Vertrekpunt voor straftoemeting
Bij de bepaling van de straf heeft de rechtbank de geldende oriëntatiepunten van het Landelijk Overleg Vakinhoud Strafrecht (LOVS) als uitgangspunt genomen. Voor de invoer van harddrugs is bij een hoeveelheid van 1.500 tot 2.000 gram een onvoorwaardelijke gevangenisstraf voor de duur van 12 tot 24 maanden als oriëntatiepunt geformuleerd.
De persoon van de verdachteMet betrekking tot de persoon van de verdachte heeft de rechtbank gelet op het op naam van de verdachte staand Uittreksel Justitiële Documentatie (strafblad) van 9 mei 2025. Hieruit blijkt dat de verdachte in Nederland niet eerder strafrechtelijk is veroordeeld.
De rechtbank heeft verder kennisgenomen van de toelichting die de verdachte op de zitting heeft gegeven en de stukken die door de verdediging zijn overgelegd met betrekking tot de persoonlijke omstandigheden van de verdachte. Hieruit blijkt dat de verdachte in een situatie van armoede en extreme sociale kwetsbaarheid verkeerde in een gebied dat geteisterd wordt door drugsgebruik, drugshandel en bendes.
De op te leggen straf
Gelet op de ernst van het feit en de LOVS oriëntatiepunten acht de rechtbank een onvoorwaardelijke gevangenisstraf van aanzienlijke duur passend. De rechtbank ziet in de persoonlijke omstandigheden van de verdachte, aanleiding een (enigszins) lagere straf op te leggen dan de oriëntatiepunten voorschrijven. De rechtbank vindt een strafmatiging van zes maanden, zoals voorgesteld door de officier van justitie, afgezet tegen de strafoplegging in soortgelijke zaken niet passend. Alles afwegende is de rechtbank van oordeel dat een gevangenisstraf voor de duur van 21 maanden, met aftrek van het voorarrest, moet worden opgelegd.
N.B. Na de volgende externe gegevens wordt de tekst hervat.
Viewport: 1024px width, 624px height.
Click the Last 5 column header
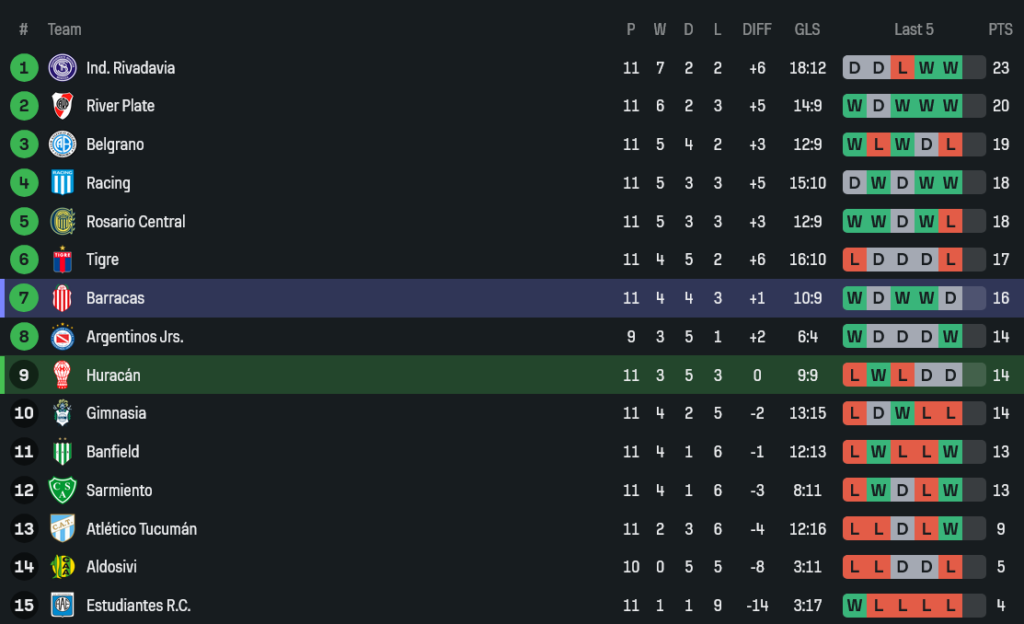point(914,30)
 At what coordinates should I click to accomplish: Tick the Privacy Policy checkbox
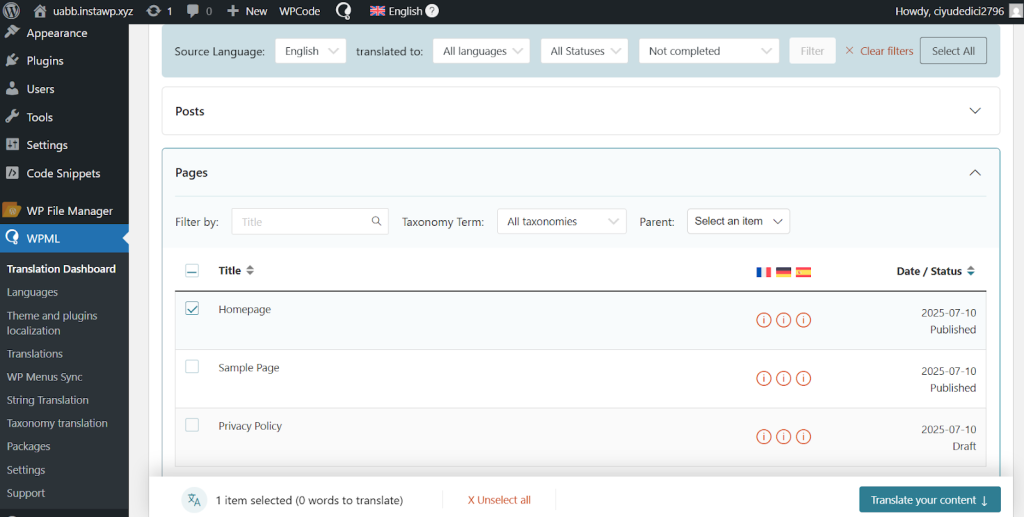(x=192, y=425)
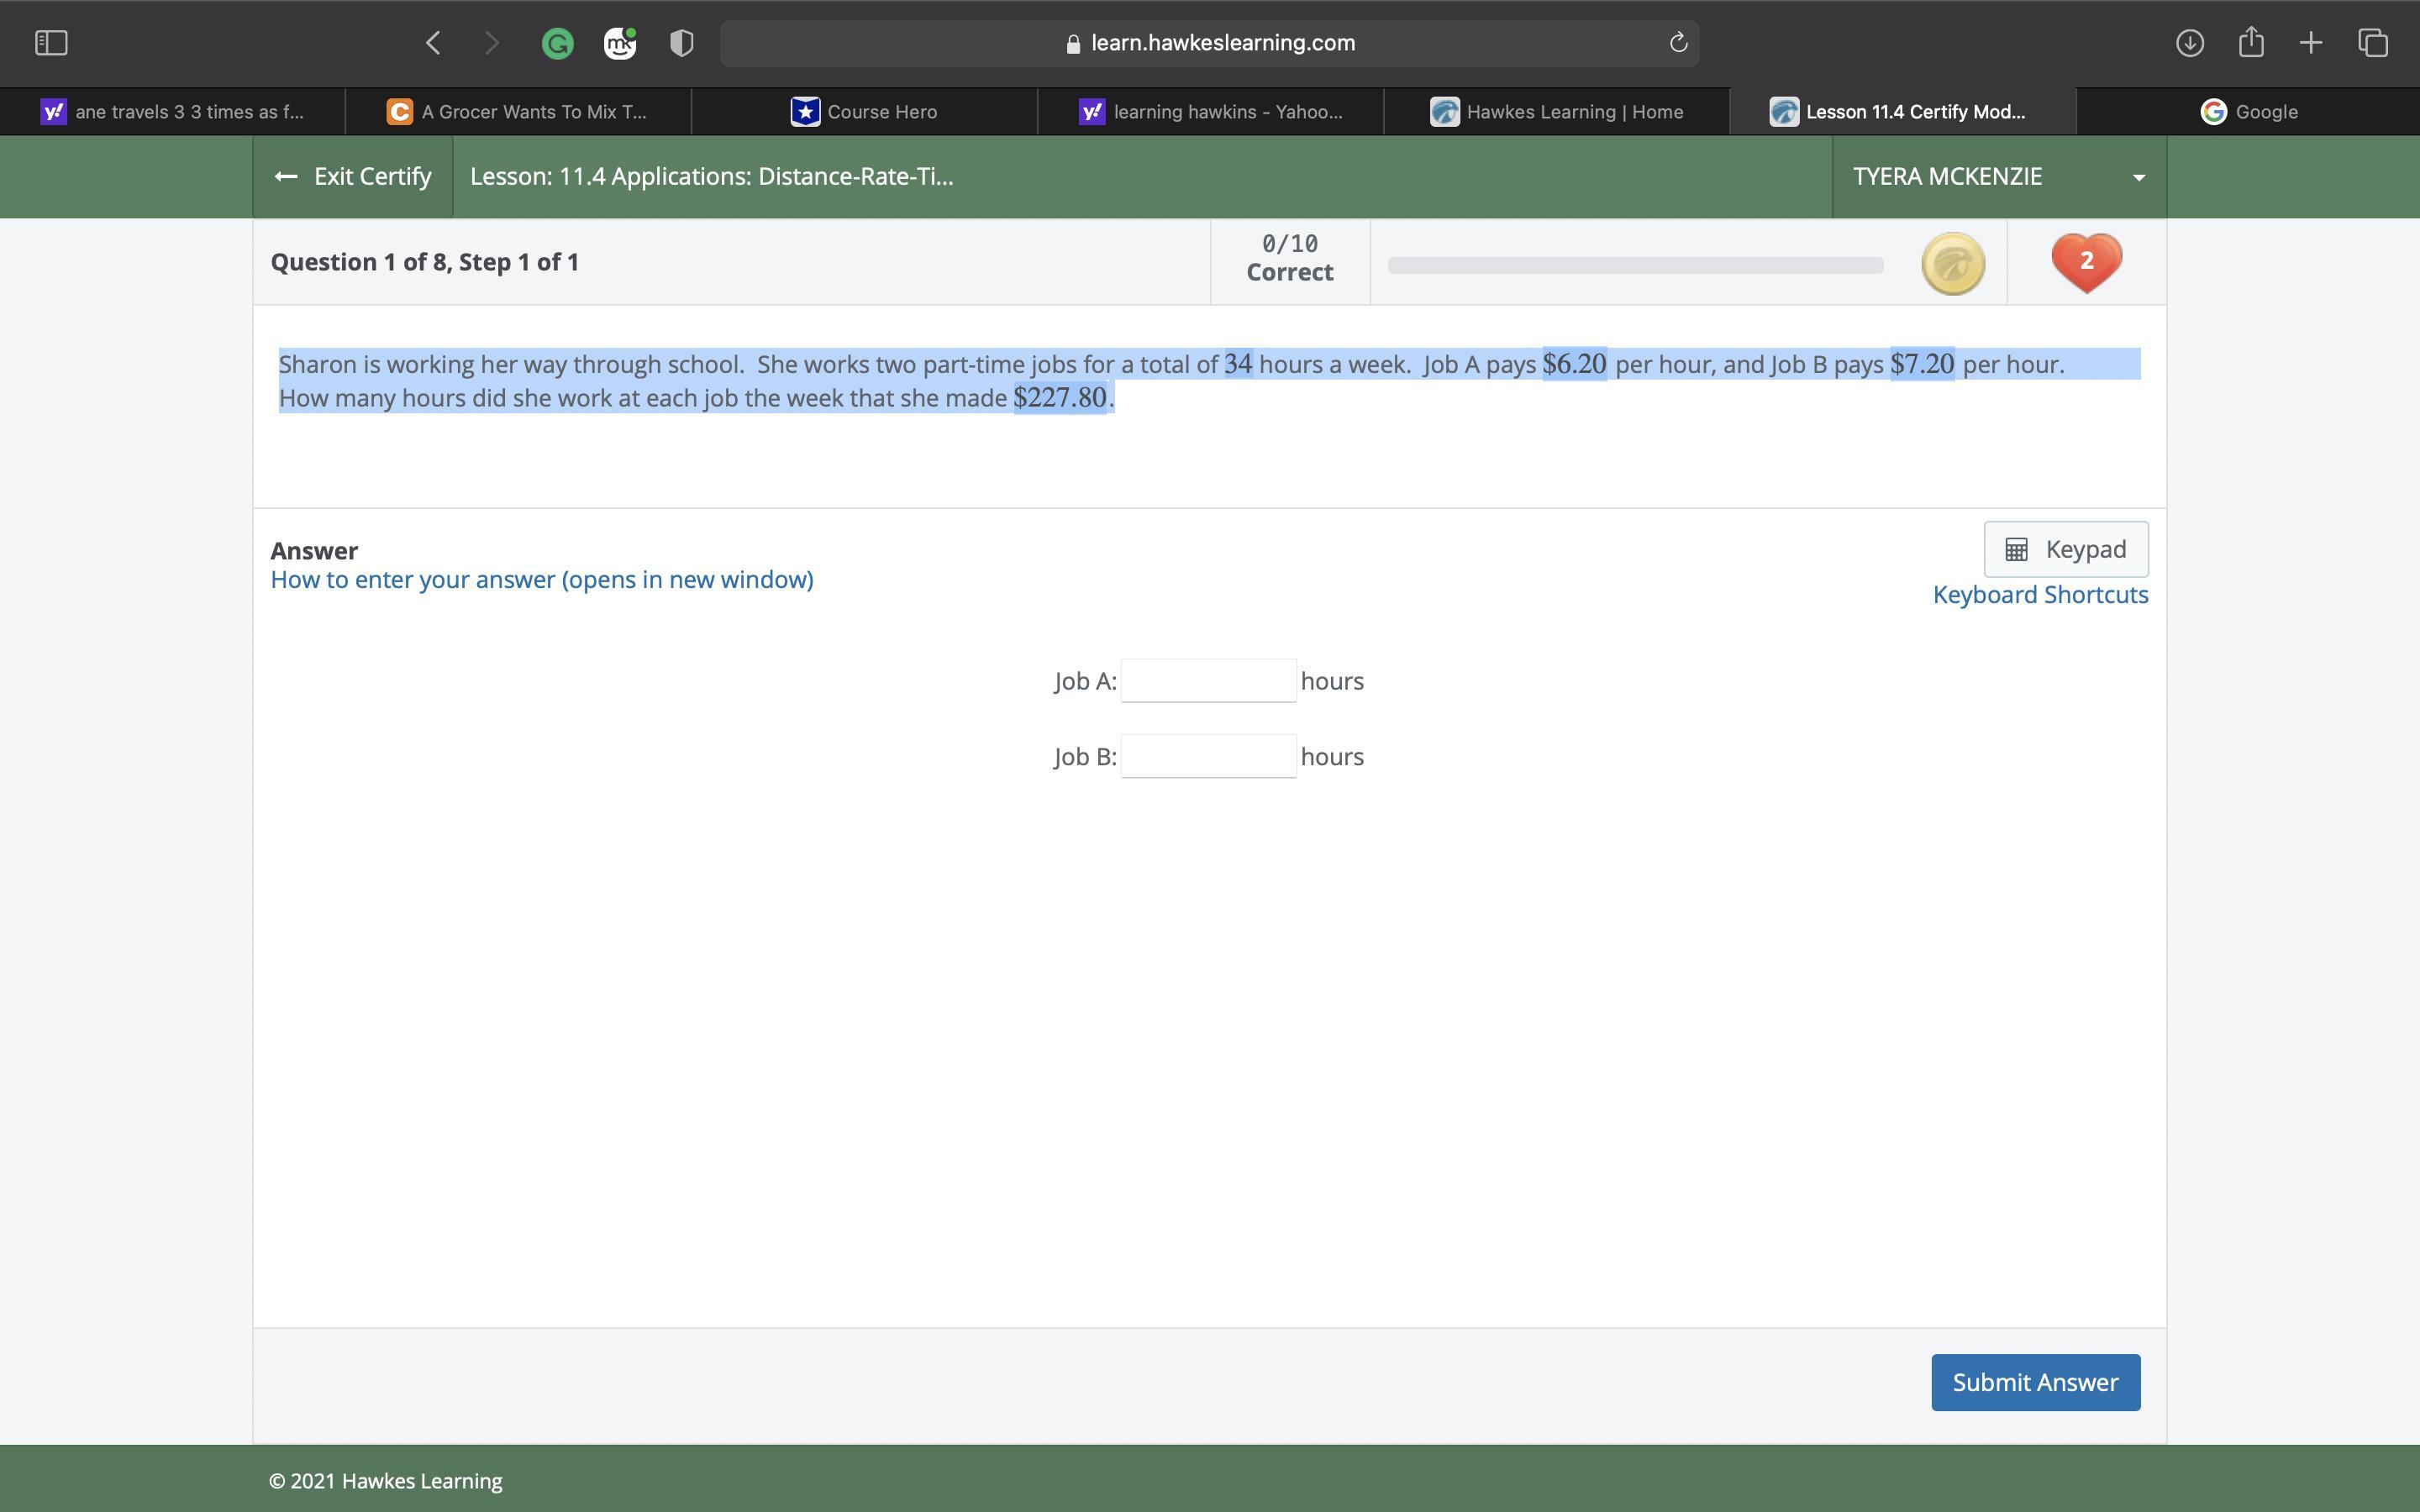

7.Toepasselijke wettelijke voorschriften

De volgende wetsartikelen zijn van toepassing:
2 en 10 van de Opiumwet.

8.Beslissing

De rechtbank:
Verklaart bewezen dat de verdachte het ten laste gelegde feit heeft begaan zoals hiervoor onder 3.4. weergegeven.
Verklaart niet bewezen wat aan de verdachte meer of anders is ten laste gelegd dan hierboven als bewezen is aangenomen en spreekt haar daarvan vrij.
Bepaalt dat het bewezen verklaarde feit het hierboven onder 4. vermelde strafbare feit oplevert.
Verklaart de verdachte hiervoor strafbaar.
Veroordeelt de verdachte tot een gevangenisstraf voor de duur van
21 (eenentwintig) maanden.
Bepaalt dat de tijd die de verdachte vóór de tenuitvoerlegging van dit vonnis in verzekering en voorlopige hechtenis heeft doorgebracht, bij de tenuitvoerlegging van de opgelegde gevangenisstraf in mindering wordt gebracht, voor zover die tijd niet reeds op een andere straf in mindering is gebracht.
Samenstelling rechtbank en uitspraakdatum
Dit vonnis is gewezen door
mr. I.E. Voorberg, voorzitter,
mr. H.H.E. Boomgaart en mr. M. Rigter, rechters,
in tegenwoordigheid van de griffier, mr. S.D.C. Schoenmaker,
en uitgesproken op de openbare terechtzitting van 30 juni 2025.